No es feminismo, se llama respeto

Marta Gozalbo | Valencia

¿Quién no se acuerda de Billy Elliot? Aquella famosa película de Stephen Daldry en la que un niño de 11 años (Jamie Bell) lucha contra los estereotipos y prejuicios de un pueblo de mente cerrada, con unas zapatillas de ballet como símbolo que le pone en contra de todos sus vecinos y, a veces, incluso de sí mismo por querer ser bailarín y no boxeador.
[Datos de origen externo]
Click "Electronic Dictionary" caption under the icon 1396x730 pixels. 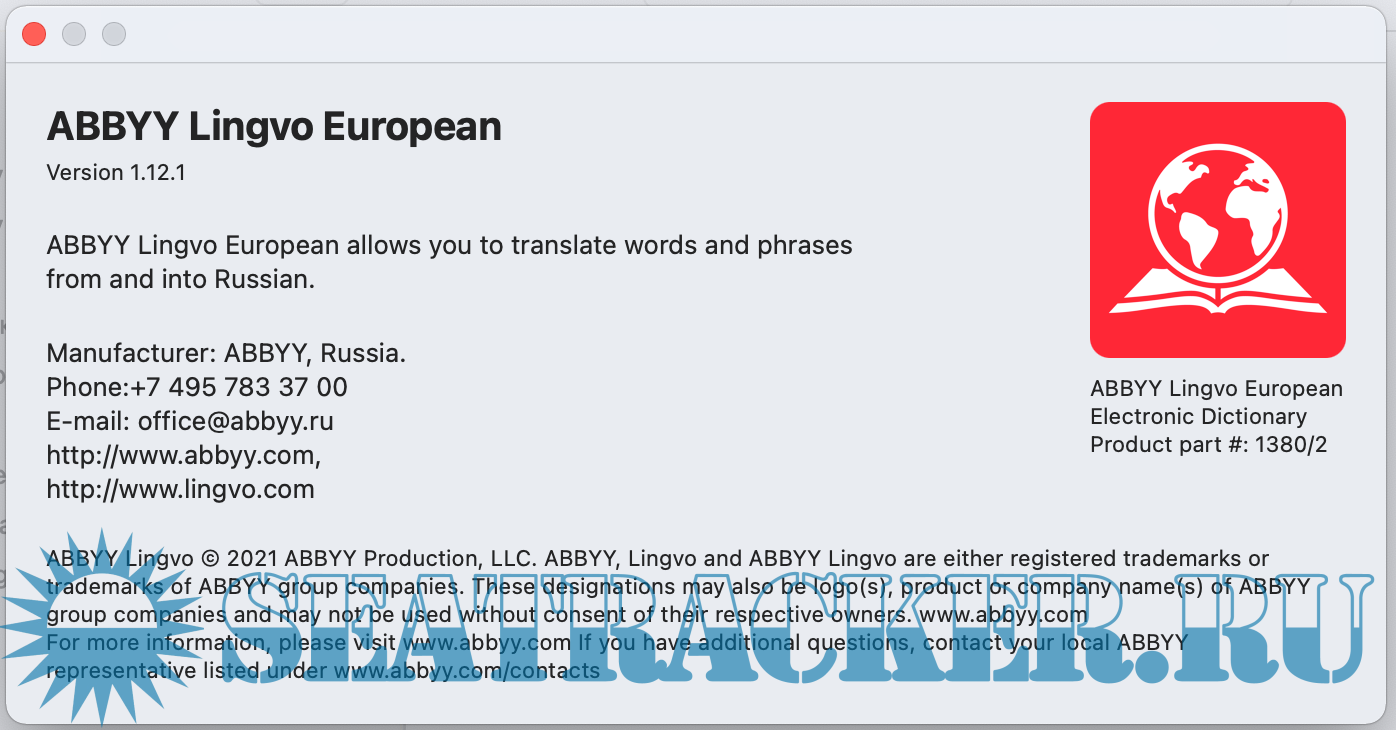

Aquel film que conmocionó a la generación de los 90, fue una demostración de que en la vida, no hay nada más maravilloso que sentirse auténtico para ser verdaderamente feliz.

¿Por qué los chicos deben boxear y las chicas bailar? ¿Por qué un chico debe jugar con pistolas y pelotas y las niñas con muñecas o cocinitas? ¿Por qué hasta los colores deben tener identidad sexual? ¿Si un niño prefiere el rosa al azul es gay? ¿Si una chica juega al fútbol es un marimacho? ¿Por qué permitimos que los roles implantados en la sociedad sigan en ella y no queden obsoletos por ser auténticamente banales, sin fundamento o simplemente absurdos? ¿Quiénes hacen que estos perpetúen? ¿Nuestros padres al educarnos? ¿La cultura por implicarlos? ¿Los medios de comunicación por extenderlos y mantenerlos, quizá?

Los mass media son una gran herramienta para instaurar ideales a través de la selección del lenguaje, imagen y/o sonido. Si son ellos los que, a través de sus voces mantienen arraigados los roles de género, probablemente, también sean la herramienta para revertir esta situación. Para “atacar” a las mentes de la sociedad que ellos mismos han ido moldeando y, tal vez así, conseguir que se empiecen a producir los cambios que durante años se van persiguiendo y no hacen más que retrasarse año tras año. Por ello, varios colectivos tratan de convertir sus misiones o iniciativas en virales en el nuevo universo Internet.

FCKH8 tiene nueva campaña: “Princesas malhabladas”. Esta muestra a niñas de entre 6 y 13 años que nos cuentan que ya no quieren ser princesas. Utilizando palabras malsonantes, la campaña busca empoderar a la mujer. Y a expensas de generar polémica entre la sociedad, una de las niñas espeta: “¿Qué es más ofensivo: oír a una niña diciendo “joder” o la “jodida” desigualdad de géneros?

El vídeo empieza con cinco niñas vestidas de princesas Disney llamándose “bonitas”, hasta que una de ellas dice: “¿Qué cojones?”. Como liberándose de los convencionalismos de su edad y género, comienzan a decir frases como “soy jodidamente poderosa” o “estoy preparada para el éxito”.

Según el vídeo, los datos de desigualdad entre hombres y mujeres continúan siendo alarmantes: las mujeres cobran un 23% menos que los hombres por el mismo trabajo (como también aseguró Emma Watson en su reciente intervención en la ONU) y una de cada 5 mujeres son violadas o sexualmente agredidas como resultado de la violencia de género.

Estas princesas palabroteras exigen a la sociedad que deje de convencernos de que “las tetas y los culos son más importantes que nuestro cerebro”, porque como una de ellas dice “mis aspiraciones no tendrían que ver con la forma de mi culo”.

Al final del vídeo, un niño vestido de princesa denuncia que “cuando le dices a un niño que no actúe como una niña es porque crees que ser niña es malo”.

No se trata de que unos sean más que otros, de que los sexos nos diferencien. Se trata de derechos, se trata de igualdad, se trata de convivir. Pero sobre todo, se trata de respecto al ser humano.

No hay colores. No hay sexos. Hay personas.